When it’s half term and all the playgroups are off, what do you do? I mean, apart from watching Frozen? There’s the park, but it’s muddy and there are other children there; other children who also expect to use the slide and the swings. I don’t like mud and my two-year-old doesn’t like other children. At least not when they try to have go on what she believes to be her slide and her swings. And then there’s the cold, the excruciating cold. So we decided to stay in and, as much as I love Frozen, I knew that at some point I’d have to get up and see what the 2-year-old was doing in the other room. However, just as I was thinking that, she came running out of her room with a tub of Play Dough – the tub of Play Dough she got in a party bag; the only tub of Play Dough she owns. I had planned to hide it away until she reached an age where she could be trusted with Play Dough (sixteen), but it didn’t get hidden because she is now two and only about 5% of the things I plan to do actually get done.
Anyway, there was no way around it now. We were going to play with Play Dough. D’oh.
Bracing myself for a Play Dough vs fluffy rug disaster, I placed my daughter in a high chair with a lump of dough in front of her. And it wasn’t nearly as bad as I had feared. She only tried to eat it three or four times and, in the 15 minutes before she got bored with it, she managed to create some very interesting pieces.
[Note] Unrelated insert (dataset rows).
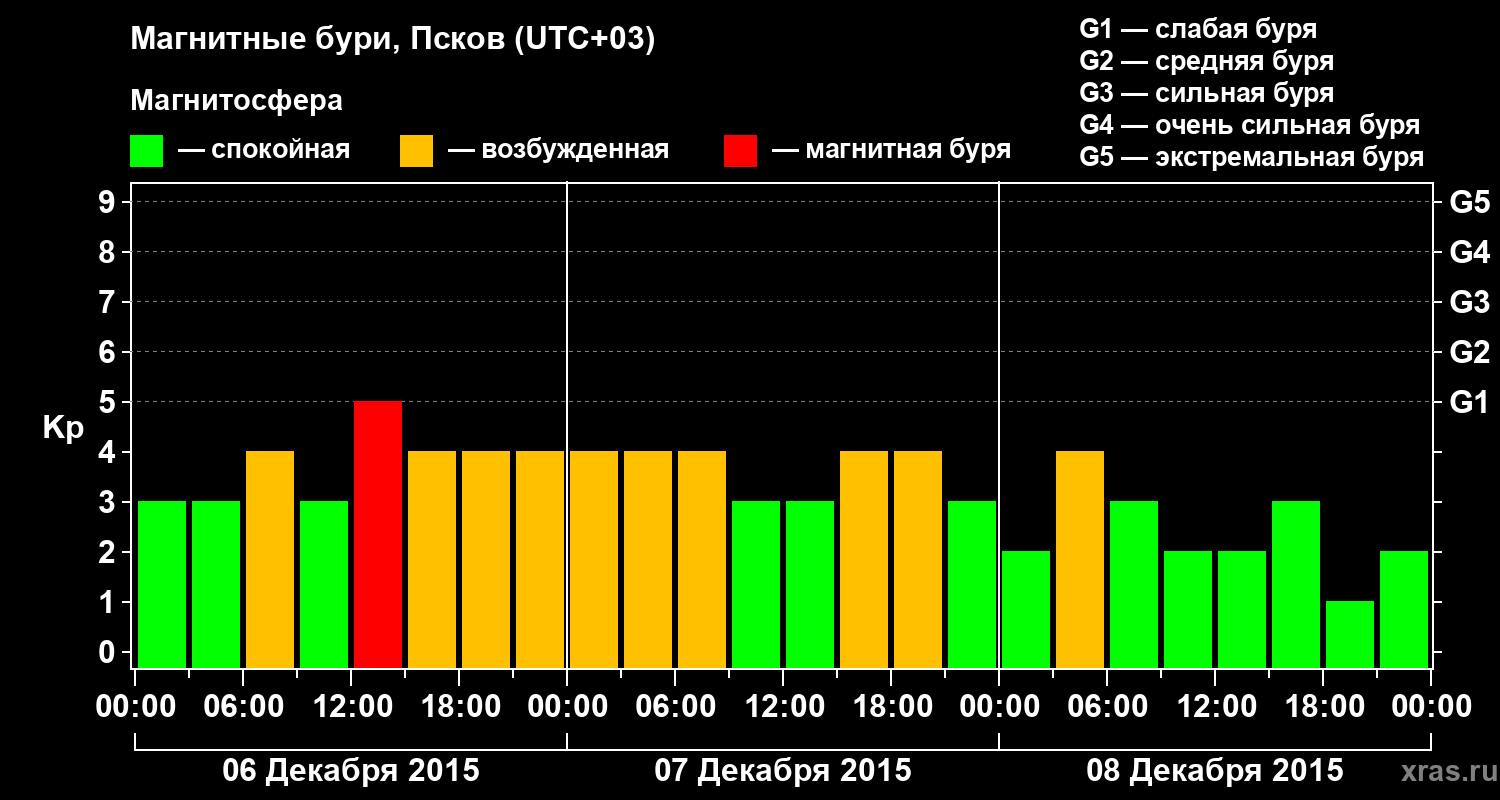The image size is (1500, 800).
Task: Click the 'G1 — слабая буря' legend entry
Action: click(1198, 29)
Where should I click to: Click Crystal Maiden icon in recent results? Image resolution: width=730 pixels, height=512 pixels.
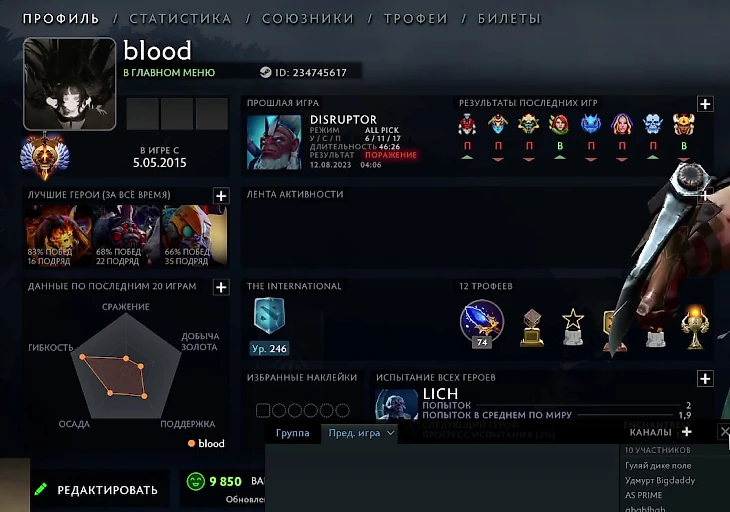622,125

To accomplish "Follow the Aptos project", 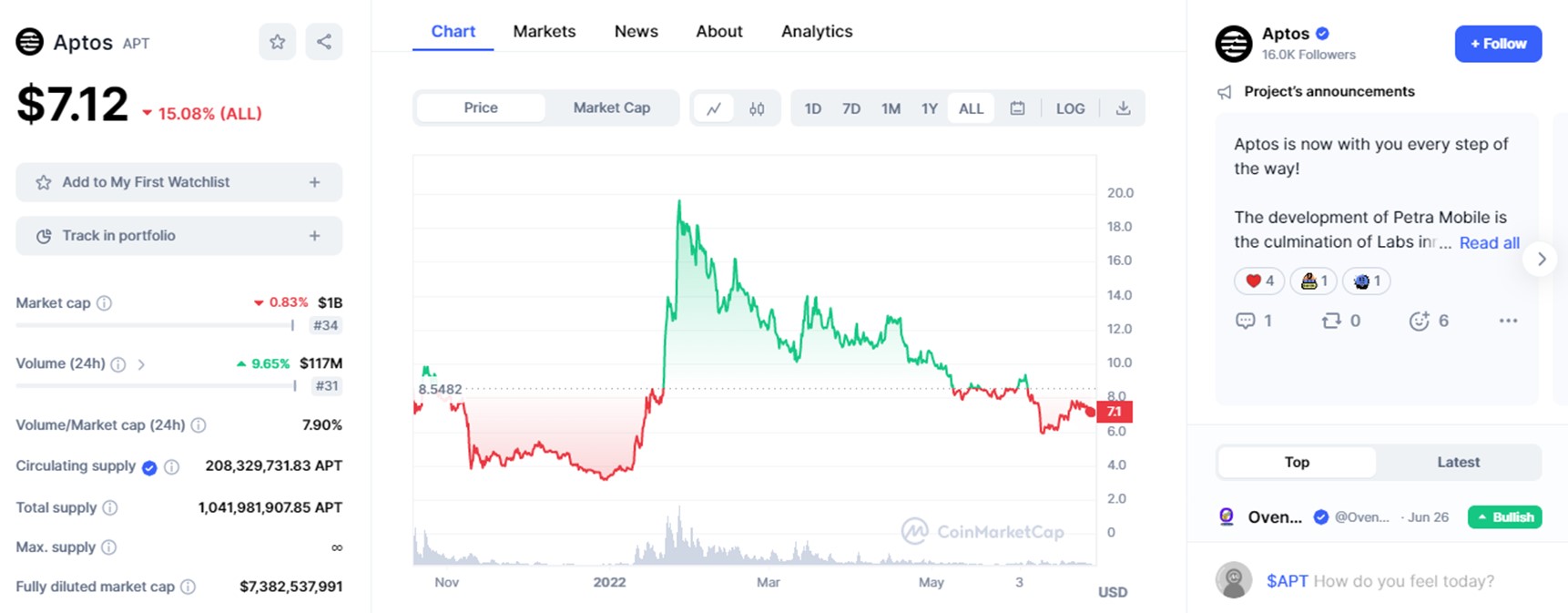I will (x=1497, y=44).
While I was messing around with conventional things like a snowman and pancakes, just look at what she achieved with 28 grams of Play Dough:
This work, provisionally titled “Some Rubbish,” is a remarkable piece of social realism, insightfully portraying the streets of the town we live in.
Entitled “A Bed Where the Play Dough Goes to Sleep” this work explores the artists own feelings of boredom with the task before her and the viewer senses an implicit critique of Play Dough itself, which is becoming irrelevant as a medium.